If you're just applying for school, you may be wondering how schools may interpret you being a parent. Will they question your ability to dedicate time to your studies, or appreciate the value and diversity you can offer their campus?
Probably not. Remember, it is real people who are filtering through the applications. Although some may have biases as to who they feel makes for an ideal applicant, the life skills that come with parenthood may even give you an edge.
If you are a parent and your reason for wanting to become a physician [or any other professional] includes being a parent, then it has to go in your application because it’s a part of your story.
Dr. Ryan Gray
There may even be consequences around avoiding certain parts of your story that are integral to who you are. But if you get into a school that is not flexible with your childcare needs and you’re penalized, this isn’t the school you want to be at.
The best thing that you can do is to lay all your cards out and let the school decide. Sometimes it works out, other times it doesn’t. Schools that empower you to become the person you want to become will embrace your children's needs and support you in providing for them.

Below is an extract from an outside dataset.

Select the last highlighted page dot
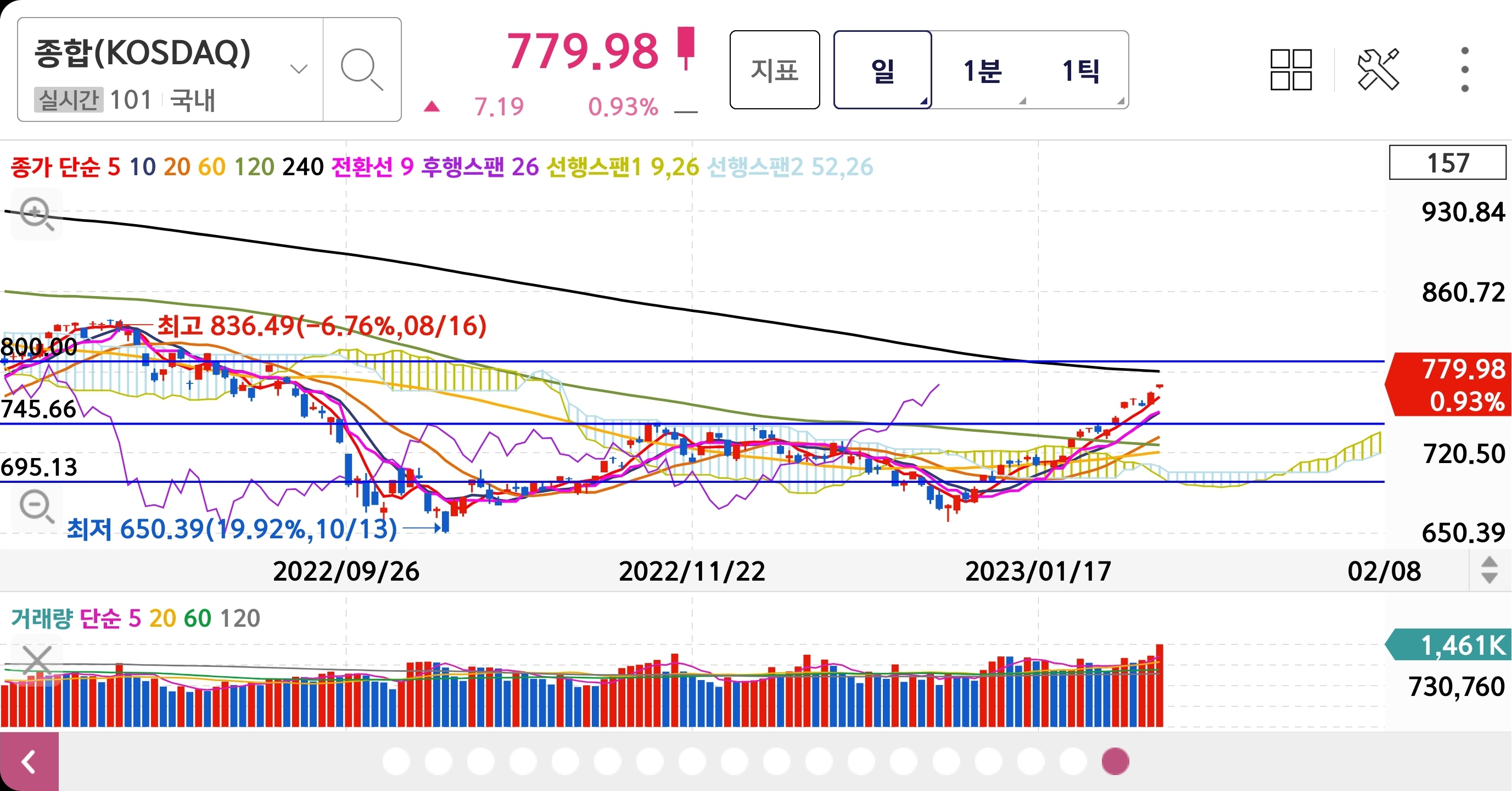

Raising children requires patience, maturity, and considering the needs of others, not to mention a crazy amount of logistics. These are incredible like skills that most of your peers can't bring to the table just yet. Your roles as a parent, partner and so on, are not in opposition to your role as a student. The competence in balancing the variety of opportunities that life has to offer is a skill that will make you stand out against your peers in a wonderful way.